Saved data entries
------------------------------------------------------------------------
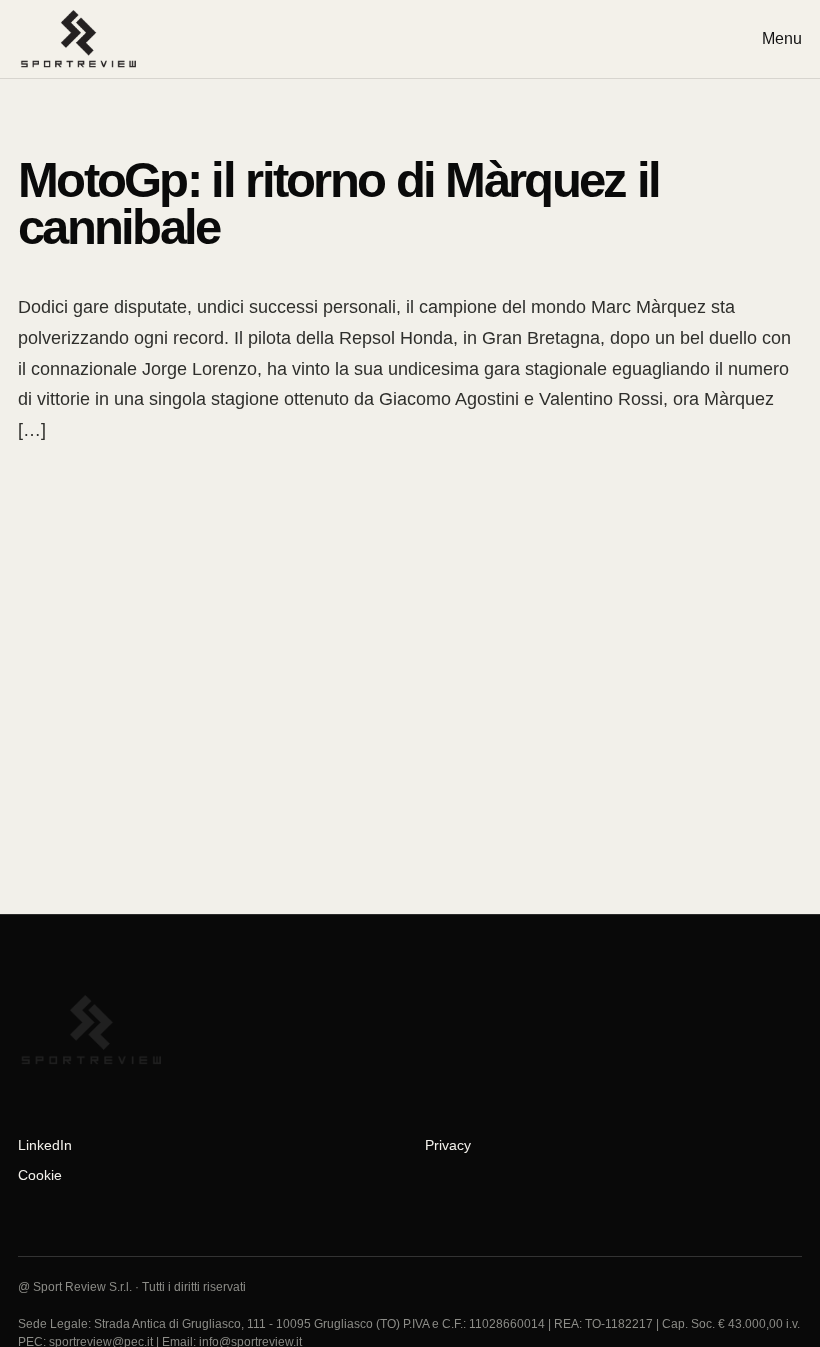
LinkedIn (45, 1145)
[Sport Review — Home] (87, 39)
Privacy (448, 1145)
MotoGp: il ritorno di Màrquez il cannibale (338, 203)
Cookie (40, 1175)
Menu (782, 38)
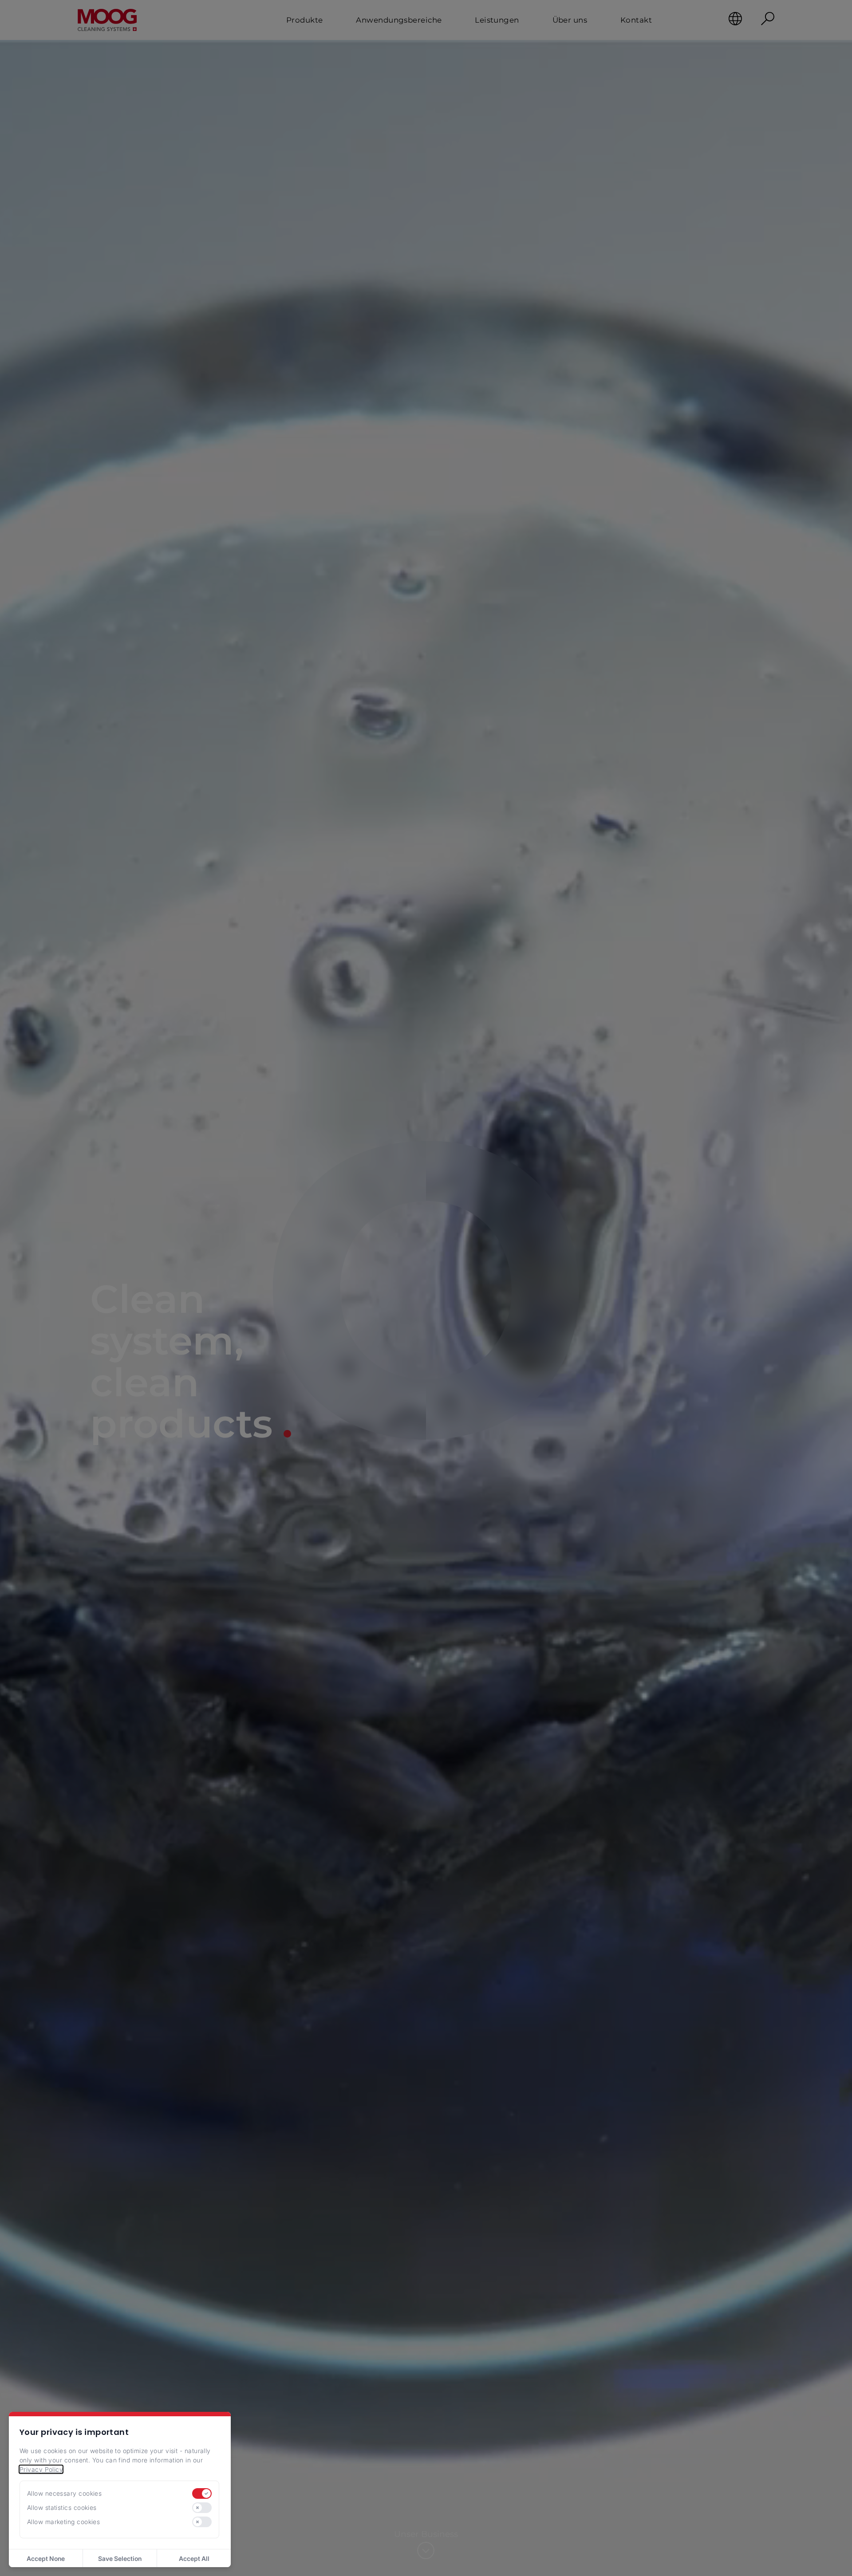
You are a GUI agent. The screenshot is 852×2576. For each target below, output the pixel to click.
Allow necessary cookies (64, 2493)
------------------------------------------------------------------------
## ABOUT THIS TASK
Reproduce precisely the lines of the entries above, from the one containing "Privacy (448, 1145)" through the final one, both ends included, and omit the pictures.

## WRITTEN SOLUTION
Privacy (448, 1145)
MotoGp: il ritorno di Màrquez il cannibale (338, 203)
Cookie (40, 1175)
Menu (782, 38)
You are a GUI agent. The screenshot is 852×2576. For each target below, output the pixel to click.
Allow necessary cookies (64, 2493)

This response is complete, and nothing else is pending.